Questions:
• a. D'après le texte sur la vente de la peinture, qu'est-ce qui prouve que collectionner peut être un voyage long et sinueux ? Répondez en une à trois phrases.
• b. Selon le texte sur la vente de la peinture, en quelle année l'œuvre a-t-elle été exposée pour la première fois à la galerie Pierre Matisse de New York ?
• c. Rédigez la suite du texte sur la vente de la peinture en reprenant après sa dernière phrase.

Texte extrait:
————————

Exposée pour la première fois à la galerie Pierre Matisse de New York en 1948, cette peinture aux détails minutieux dépeint un monde situé entre l’occulte et les brumes des mythes anciens. Elle a été vendue pour la dernière fois chez Sotheby’s à New York en novembre 1995, mais dans le cadre d’une vente aux enchères d’art latino-américain, pour un montant correspondant à 475 000 dollars, frais compris, ce qui montre à quel point les temps ont changé.
« J’étais le sous-enchérisseur il y a 30 ans, lors de sa dernière vente ici », a déclaré Eduardo F. Constantini à The Art Newspaper en sortant de la salle de ventes. Cela prouve que collectionner peut être un voyage long et sinueux.

————————

Données de l'exercice:
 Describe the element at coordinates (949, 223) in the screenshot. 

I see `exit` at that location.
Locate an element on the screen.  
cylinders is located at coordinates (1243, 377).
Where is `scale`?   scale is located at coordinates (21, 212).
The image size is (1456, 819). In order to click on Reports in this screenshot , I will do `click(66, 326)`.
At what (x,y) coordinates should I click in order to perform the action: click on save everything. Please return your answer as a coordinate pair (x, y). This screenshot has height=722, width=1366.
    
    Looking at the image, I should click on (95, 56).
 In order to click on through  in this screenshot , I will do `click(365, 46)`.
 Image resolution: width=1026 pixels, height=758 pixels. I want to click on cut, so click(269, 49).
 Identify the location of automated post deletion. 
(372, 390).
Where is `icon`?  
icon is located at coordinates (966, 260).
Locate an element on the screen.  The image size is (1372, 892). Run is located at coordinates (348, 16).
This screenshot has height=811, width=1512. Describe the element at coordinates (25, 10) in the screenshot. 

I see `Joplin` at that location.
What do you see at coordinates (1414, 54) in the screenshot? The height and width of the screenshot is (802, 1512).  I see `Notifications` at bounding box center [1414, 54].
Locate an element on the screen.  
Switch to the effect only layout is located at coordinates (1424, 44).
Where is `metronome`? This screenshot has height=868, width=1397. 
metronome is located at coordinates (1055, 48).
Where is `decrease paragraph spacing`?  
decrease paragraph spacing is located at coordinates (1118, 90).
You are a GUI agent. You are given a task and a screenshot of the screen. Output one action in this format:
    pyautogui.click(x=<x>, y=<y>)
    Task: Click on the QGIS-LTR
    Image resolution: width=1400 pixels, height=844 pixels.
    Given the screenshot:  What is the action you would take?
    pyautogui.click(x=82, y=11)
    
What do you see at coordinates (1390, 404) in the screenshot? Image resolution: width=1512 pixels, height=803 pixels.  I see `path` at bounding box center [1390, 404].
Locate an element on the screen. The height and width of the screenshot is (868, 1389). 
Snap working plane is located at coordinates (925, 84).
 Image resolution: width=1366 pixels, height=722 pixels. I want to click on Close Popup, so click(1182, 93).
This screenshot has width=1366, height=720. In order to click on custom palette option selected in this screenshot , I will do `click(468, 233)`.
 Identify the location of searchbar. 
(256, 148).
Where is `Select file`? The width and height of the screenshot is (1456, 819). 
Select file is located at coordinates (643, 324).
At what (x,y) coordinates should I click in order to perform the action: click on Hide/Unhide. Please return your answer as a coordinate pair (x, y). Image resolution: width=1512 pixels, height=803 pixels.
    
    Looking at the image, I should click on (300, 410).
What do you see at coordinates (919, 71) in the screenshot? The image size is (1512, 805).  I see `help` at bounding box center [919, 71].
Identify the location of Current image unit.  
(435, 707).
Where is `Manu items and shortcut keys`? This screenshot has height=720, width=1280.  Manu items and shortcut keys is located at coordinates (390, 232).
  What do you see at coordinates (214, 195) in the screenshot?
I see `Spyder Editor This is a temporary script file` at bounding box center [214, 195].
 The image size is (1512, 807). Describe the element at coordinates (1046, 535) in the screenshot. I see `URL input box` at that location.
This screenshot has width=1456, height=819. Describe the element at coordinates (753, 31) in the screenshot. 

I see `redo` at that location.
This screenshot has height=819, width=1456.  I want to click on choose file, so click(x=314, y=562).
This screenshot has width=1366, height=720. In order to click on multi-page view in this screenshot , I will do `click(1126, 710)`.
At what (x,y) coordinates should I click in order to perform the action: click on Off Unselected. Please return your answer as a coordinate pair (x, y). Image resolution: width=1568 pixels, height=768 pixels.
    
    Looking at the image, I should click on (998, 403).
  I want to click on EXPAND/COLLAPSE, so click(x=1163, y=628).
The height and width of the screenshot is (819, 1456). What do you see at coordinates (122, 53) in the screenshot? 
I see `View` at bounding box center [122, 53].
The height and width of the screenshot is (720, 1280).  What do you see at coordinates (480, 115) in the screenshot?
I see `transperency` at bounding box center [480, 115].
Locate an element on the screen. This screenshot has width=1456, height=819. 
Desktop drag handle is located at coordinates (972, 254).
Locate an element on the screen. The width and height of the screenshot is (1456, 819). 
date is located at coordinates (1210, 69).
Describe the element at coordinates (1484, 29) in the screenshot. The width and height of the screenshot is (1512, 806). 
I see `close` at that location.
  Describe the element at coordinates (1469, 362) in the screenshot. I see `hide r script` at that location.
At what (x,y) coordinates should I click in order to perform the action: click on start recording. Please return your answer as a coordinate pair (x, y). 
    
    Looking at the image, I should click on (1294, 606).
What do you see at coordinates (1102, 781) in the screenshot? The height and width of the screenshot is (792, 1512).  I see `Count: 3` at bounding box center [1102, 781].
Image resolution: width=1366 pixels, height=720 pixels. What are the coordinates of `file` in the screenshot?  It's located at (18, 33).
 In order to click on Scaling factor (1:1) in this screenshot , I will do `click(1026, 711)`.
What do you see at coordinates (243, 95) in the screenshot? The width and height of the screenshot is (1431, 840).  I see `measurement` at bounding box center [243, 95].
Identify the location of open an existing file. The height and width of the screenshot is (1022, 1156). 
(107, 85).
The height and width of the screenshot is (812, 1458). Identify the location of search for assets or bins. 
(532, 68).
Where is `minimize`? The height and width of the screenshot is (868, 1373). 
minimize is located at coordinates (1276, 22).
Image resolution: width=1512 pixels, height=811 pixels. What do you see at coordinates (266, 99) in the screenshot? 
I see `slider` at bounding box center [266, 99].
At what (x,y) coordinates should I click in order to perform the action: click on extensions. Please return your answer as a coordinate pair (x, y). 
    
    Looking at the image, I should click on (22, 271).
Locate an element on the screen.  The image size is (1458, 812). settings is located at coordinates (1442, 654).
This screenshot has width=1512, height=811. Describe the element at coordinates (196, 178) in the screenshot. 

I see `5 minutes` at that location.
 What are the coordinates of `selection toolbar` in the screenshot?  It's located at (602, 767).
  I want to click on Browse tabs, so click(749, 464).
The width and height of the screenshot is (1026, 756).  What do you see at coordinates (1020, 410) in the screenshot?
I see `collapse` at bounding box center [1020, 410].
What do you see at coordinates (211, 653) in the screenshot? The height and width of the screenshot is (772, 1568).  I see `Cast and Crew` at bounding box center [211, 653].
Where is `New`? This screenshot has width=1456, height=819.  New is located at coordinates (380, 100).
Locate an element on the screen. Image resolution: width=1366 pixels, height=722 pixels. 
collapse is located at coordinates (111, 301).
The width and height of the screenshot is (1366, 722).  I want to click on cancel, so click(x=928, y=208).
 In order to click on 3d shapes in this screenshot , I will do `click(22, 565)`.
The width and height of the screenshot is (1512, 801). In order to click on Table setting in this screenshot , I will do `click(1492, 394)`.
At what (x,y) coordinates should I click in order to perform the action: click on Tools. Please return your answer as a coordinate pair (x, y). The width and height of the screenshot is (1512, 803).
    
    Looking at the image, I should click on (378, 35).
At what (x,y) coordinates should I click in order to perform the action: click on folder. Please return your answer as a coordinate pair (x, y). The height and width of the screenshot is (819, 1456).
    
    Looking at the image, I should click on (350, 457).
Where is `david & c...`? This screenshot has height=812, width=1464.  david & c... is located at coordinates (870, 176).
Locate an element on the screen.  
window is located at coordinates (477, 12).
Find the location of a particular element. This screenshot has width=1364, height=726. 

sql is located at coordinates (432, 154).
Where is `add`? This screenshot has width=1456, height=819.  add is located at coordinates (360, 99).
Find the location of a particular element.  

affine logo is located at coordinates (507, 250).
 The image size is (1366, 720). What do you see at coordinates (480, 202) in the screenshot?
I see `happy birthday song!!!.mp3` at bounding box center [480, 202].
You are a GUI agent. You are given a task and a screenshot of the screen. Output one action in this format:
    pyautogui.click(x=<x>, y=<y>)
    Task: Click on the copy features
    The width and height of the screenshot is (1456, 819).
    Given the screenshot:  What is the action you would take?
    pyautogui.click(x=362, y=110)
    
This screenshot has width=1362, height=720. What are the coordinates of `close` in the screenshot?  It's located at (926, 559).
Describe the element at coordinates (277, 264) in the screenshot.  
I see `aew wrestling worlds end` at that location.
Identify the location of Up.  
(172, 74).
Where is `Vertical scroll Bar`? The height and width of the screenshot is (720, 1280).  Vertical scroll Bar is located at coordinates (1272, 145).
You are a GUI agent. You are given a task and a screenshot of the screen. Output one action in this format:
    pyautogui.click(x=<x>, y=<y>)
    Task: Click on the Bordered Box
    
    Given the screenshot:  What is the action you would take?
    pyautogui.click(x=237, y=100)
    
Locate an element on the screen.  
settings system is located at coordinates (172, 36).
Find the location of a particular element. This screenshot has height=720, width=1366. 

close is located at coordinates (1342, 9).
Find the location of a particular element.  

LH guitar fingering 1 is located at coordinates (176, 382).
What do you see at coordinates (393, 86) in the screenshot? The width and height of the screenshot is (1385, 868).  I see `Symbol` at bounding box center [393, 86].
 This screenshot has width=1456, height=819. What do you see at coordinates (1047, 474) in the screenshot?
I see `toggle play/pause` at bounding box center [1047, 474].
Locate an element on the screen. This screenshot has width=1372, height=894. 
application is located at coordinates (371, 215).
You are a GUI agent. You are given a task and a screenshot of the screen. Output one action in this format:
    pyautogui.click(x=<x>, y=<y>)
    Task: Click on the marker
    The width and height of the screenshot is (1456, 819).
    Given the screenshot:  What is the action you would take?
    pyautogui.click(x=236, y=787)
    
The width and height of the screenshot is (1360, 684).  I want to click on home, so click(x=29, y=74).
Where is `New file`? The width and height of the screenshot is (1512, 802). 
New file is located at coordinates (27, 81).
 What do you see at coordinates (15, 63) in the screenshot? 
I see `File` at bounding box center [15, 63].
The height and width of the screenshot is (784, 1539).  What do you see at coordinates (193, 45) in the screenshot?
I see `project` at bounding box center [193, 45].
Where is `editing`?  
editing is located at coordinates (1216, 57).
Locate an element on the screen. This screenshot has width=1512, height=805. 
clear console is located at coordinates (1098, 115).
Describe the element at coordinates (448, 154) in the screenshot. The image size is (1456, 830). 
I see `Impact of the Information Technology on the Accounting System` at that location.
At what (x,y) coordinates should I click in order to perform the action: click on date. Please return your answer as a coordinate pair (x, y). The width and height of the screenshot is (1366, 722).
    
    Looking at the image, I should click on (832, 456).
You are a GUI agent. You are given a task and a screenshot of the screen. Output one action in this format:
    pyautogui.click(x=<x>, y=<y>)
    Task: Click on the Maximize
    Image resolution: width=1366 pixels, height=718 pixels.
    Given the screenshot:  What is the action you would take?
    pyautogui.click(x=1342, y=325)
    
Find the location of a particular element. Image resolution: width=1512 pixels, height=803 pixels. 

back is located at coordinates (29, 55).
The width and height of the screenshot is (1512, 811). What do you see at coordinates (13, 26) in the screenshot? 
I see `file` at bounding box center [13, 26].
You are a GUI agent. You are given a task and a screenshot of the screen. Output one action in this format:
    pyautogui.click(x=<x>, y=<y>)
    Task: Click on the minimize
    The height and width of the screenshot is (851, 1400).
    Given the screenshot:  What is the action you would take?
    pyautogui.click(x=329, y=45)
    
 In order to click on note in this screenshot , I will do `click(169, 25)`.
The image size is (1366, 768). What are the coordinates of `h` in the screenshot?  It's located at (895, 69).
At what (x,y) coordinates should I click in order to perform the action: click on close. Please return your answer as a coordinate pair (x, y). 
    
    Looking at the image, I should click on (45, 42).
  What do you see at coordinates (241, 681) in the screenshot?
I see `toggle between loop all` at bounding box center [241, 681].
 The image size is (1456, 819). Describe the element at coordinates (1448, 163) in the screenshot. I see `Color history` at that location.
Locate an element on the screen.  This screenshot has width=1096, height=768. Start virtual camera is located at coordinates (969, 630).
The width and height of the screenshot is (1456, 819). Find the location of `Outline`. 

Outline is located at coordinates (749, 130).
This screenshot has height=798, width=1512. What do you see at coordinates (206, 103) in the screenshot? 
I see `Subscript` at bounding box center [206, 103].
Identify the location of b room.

————————

Réponses détaillées:
• a. Eduardo F. Constantini a déclaré avoir été le sous-enchérisseur lors de la dernière vente de cette peinture, il y a 30 ans.

• b. En 1948.

• c.
Un deuxième tableau de Carrington, intitulé Who art thou, White Face ? (1959), représentant une créature chevaline ailée et cornue, a été adjugée 2 millions de dollars (2,5 millions de dollars avec les frais). Trois lots plus tôt, l’étonnante composition Esquiador (Viajero) (1960) de Remedios Varo, peuplée d’une paire de hiboux encapsulés gardant un personnage entouré de fourrure dans un sac à dos, a été adjugée à 2 millions de dollars (2,5 millions de dollars avec les frais).
Dans le domaine plus familier du surréalisme, trois œuvres de René Magritte ont obtenu de bons résultats. La Main heureuse (1953), représentant une bague en diamant mariée à un piano à queue sur scène, a atteint son estimation basse de 3,5 millions de dollars (4 millions avec les frais). Le lot précédent, une gouache de 1952 de la taille d’une carte postale représentant le même sujet et portant le même titre, a été adjugé pour 1 million de dollars (1,3 million avec les frais), au milieu de sa fourchette d’estimation.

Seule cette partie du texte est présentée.